Various promotional ads have claimed it to be "Canada's #1 Newscast" (consistent with CTV's boasts of itself as being "Canada's #1 Network"); however in recent months, it has faced competition with Global Television Network's Global National and CBC News' The National in the ratings even though the three newscasts air at different times (Global National at 5:30 p.m., The National at 10:00 p.m., and CTV National News at 11:00 p.m.). CTV's claim to first place is based on a seven-day comparison of the newscasts' original broadcast-network airings.[citation needed]

CTV National News is not the same as CTV Evening News, a title that appears in some national ratings reports and is sometimes erroneously associated with the 11:00 p.m. newscast. The Evening News is in fact not a single newscast but the national aggregate of CTV O&Os' local 6:00 p.m. newscasts. (All networks have their O&Os' local newscasts aggregated for national ratings purposes.)


The program was launched as CTV World News in 1961 from the studios of CJOH in Ottawa. It was originally presented by three anchors: Charles Lynch, Peter Stursberg and Peter Jennings.

The anchor team changed a number of times over the first few years of broadcast, with Jennings as the sole constant. Other co-anchors included Baden Langton and Ab Douglas. Larry Henderson, the former host of The National, was the show's international affairs analyst and weekend anchor for several years.

In the 1962-63 season, struggling to compete with CBC's more established CBC National News, CTV moved its newscast to 10:30, scheduling a variety show, Network, for 10:55 p.m. The experiment only lasted a single season.

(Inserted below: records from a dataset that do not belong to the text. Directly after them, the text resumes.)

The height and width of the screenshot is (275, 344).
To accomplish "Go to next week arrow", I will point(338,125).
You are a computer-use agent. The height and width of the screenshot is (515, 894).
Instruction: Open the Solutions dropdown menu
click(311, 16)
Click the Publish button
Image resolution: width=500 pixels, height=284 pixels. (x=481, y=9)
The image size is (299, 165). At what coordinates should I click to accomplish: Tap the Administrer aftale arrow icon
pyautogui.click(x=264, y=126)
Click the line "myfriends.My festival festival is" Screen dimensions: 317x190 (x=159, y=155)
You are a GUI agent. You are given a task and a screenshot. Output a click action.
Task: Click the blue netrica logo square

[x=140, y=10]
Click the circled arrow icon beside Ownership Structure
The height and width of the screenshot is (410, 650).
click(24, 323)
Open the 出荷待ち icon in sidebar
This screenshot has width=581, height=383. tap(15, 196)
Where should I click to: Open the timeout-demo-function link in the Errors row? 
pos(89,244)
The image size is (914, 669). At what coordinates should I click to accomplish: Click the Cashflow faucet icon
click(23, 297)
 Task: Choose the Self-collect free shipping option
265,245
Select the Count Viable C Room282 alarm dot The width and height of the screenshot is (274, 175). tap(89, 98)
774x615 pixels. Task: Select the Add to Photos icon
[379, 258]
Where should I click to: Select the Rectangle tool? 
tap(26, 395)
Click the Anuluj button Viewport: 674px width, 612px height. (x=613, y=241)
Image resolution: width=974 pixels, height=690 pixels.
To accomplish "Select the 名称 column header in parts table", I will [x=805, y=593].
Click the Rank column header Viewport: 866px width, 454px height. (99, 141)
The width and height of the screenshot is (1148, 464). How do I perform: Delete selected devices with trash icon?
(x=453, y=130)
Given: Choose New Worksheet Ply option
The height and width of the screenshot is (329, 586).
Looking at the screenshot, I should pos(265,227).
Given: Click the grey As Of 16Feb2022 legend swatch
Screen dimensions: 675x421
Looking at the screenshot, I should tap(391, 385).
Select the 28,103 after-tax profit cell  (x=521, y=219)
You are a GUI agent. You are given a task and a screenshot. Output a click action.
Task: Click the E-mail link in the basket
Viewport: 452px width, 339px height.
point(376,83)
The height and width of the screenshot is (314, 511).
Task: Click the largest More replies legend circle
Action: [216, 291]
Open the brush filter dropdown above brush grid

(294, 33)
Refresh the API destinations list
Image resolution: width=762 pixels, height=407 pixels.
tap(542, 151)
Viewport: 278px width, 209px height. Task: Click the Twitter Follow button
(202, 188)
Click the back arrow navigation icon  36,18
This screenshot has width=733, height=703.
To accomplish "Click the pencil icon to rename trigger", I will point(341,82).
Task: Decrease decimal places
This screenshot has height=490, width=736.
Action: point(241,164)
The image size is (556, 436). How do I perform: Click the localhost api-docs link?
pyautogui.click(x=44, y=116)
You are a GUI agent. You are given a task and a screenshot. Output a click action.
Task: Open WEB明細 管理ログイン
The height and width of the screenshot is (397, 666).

Jennings left for ABC News in 1964, and Harvey Kirck, Jennings' co-anchor since 1963, became the newscast's sole anchor.

In 1976, CTV National News scored a major coup by hiring Lloyd Robertson, previously anchor of The National (aka CBC National News), as co-anchor with Kirck. When Kirck retired in 1984, Robertson became sole weekday anchor of the program, a position he held until 2011.

For a time in the late 1970s and again in the early 1990s Keith Morrison acted as weekend and substitute anchor and was considered Robertson's likely successor[4] before a network shakeup resulted in his moving to NBC. Since 1985 (except for a brief period from 1990 to 1991), Sandie Rinaldo has served as weekend anchor.

With a total of 40 years on two networks, Robertson was the second-longest tenured news anchor on English-language North American television (network or local), second behind Dave Ward, who's been an anchor at KTRK in Houston, Texas since 1967. He was the longest-tenured network news anchor, outlasting several long-standing anchors in the United States. On October 18, 2006, Robertson celebrated his 30th year as a CTV National News anchor. (Jim Lehrer had presented The NewsHour with Jim Lehrer since its inception in 1975, beating Robertson by almost a year, but he only presented as a sole anchor of the programme from 1995 until 2011.)

On July 8, 2010, Robertson announced that he would retire on September 1, 2011—his 35th anniversary at CTV.[5] The following day, CTV announced Lisa LaFlamme, the network's chief international correspondent and Robertson's backup anchor since 2003, had been named as Robertson's successor.[1] LaFlamme formally took over the program on September 2, 2011.